▶ [REQUIRED ACTION] Check each line of the material below for the string "monnaies", then report how many lines have it, and nothing else.

▶ [RECORDS SHOWN]

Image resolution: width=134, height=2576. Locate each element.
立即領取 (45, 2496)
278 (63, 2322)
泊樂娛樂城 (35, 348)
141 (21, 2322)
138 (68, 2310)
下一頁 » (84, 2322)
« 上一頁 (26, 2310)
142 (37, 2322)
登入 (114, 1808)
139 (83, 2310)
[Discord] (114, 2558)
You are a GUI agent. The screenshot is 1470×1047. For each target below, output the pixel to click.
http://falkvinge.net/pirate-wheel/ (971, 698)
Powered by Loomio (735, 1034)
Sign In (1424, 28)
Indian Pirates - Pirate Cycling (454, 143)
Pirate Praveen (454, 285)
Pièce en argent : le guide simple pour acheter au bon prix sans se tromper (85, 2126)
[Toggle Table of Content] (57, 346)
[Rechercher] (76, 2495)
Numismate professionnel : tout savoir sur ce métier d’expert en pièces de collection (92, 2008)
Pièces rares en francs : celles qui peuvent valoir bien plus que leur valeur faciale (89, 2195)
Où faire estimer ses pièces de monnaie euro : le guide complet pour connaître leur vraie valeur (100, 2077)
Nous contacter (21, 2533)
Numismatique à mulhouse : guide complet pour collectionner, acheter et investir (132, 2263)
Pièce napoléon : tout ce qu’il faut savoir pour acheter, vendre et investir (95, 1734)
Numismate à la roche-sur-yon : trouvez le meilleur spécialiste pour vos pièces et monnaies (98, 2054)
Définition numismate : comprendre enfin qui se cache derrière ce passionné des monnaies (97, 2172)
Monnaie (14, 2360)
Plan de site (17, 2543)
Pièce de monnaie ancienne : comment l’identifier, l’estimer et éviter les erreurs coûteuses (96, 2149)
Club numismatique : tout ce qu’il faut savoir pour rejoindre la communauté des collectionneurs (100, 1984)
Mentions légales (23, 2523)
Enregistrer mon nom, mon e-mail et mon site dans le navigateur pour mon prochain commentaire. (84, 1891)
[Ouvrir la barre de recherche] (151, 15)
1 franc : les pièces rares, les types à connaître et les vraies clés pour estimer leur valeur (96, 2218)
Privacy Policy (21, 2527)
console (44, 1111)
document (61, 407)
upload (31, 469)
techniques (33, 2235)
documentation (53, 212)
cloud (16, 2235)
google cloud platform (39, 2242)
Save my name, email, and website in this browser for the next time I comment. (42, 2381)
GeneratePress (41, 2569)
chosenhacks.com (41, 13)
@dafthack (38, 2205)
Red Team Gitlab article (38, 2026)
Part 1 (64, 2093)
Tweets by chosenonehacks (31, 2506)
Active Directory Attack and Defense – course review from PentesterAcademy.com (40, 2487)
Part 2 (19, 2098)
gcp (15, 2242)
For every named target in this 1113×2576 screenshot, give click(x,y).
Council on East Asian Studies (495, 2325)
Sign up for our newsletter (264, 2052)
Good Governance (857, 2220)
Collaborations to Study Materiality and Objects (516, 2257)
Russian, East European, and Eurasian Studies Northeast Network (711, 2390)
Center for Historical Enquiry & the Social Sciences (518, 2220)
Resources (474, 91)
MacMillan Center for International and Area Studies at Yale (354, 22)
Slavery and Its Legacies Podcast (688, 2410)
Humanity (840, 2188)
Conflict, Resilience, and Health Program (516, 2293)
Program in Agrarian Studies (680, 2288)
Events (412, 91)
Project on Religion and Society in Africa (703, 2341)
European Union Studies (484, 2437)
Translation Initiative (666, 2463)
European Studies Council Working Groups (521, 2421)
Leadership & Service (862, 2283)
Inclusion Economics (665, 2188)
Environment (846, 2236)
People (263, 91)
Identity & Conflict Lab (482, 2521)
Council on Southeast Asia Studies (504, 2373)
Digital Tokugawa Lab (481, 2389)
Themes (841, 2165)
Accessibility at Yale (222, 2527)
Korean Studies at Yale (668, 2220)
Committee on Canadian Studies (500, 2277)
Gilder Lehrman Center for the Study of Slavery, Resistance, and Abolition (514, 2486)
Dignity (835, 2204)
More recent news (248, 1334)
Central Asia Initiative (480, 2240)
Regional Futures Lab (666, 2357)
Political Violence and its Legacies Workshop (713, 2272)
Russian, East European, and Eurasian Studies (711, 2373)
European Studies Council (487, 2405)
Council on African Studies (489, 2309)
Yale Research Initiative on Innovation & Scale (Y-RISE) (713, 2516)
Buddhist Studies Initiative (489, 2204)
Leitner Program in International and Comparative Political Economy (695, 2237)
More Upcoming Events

▶ [SOLUTION] 2